#### Exercise aim:
Give back every record exactly as written.

#### Stored entries:
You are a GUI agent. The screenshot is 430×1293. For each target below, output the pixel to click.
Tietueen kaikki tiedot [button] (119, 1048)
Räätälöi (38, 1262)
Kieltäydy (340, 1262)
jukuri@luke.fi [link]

#### Answer to this exercise:
You are a GUI agent. The screenshot is 430×1293. For each target below, output the pixel to click.
Tietueen kaikki tiedot [button] (119, 1048)
Räätälöi (38, 1262)
Kieltäydy (340, 1262)
jukuri@luke.fi [link]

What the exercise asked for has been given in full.